La renaissance du château débute en 1972, quand l’architecte Fernand Pouillon (1912-1986) l’achète pour 150 000 francs. Pendant huit ans, son équipe restaure les 87 vitraux du XVIe siècle (acquis à Orléans), reconstruit les murs à la technologie médiévale, et redonne vie aux salles grâce à des archives locales. Pouillon, fasciné par les détails médiévaux, intègre discrètement des matériaux modernes. Son travail, salué comme « exemplaire », permet aussi la restauration du village, élu parmi les Plus Beaux Villages de France en 1992. À sa mort, Pouillon est enterré anonymement dans le cimetière local, sous un mausolée reproduisant la Salle des gardes du Xe siècle.

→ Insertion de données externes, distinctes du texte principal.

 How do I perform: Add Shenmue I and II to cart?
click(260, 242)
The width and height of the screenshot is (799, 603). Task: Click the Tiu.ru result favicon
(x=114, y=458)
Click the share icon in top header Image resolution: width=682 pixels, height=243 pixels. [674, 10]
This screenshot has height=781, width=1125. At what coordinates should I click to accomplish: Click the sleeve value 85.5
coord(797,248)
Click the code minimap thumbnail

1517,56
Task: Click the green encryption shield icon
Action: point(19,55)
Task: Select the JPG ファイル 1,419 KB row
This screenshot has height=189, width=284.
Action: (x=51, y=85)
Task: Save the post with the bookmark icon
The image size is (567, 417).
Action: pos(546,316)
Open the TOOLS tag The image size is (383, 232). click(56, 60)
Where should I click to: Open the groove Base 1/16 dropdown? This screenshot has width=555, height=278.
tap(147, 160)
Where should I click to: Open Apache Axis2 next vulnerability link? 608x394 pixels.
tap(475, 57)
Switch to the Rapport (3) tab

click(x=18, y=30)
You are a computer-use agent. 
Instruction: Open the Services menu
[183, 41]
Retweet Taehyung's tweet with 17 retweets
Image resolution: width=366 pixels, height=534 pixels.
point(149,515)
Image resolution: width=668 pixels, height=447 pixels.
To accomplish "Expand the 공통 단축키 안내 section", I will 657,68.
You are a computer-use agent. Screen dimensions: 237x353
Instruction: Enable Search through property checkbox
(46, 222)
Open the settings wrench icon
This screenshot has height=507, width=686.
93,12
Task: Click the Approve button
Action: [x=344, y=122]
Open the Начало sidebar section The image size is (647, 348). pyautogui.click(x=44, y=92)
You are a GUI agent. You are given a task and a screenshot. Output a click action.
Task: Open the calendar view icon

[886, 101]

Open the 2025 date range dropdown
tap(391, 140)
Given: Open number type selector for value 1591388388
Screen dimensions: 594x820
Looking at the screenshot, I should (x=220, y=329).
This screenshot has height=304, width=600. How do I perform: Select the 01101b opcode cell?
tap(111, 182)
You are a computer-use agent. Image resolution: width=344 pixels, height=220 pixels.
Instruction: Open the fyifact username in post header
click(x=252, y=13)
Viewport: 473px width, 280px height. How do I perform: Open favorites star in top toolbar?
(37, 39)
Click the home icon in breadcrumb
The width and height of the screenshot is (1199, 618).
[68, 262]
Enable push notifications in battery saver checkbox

Depuis 2005, le château, propriété privée, s’ouvre au public comme monument et galerie d’art. La galeriste new-yorkaise Heidi Leigh et son époux Nick Leone y organisent des expositions contemporaines et transforment partiellement les lieux en hôtel (piscine dans les douves). Vendus en 2023, puis rachetés en 2025 par Éric et Valérie Girard pour 3 millions d’euros, le château et son village restent accessibles, mêlant patrimoine historique et activités touristiques. La restauration de Pouillon, classée en 2022, en fait un symbole de la Route des Seigneurs du Rouergue.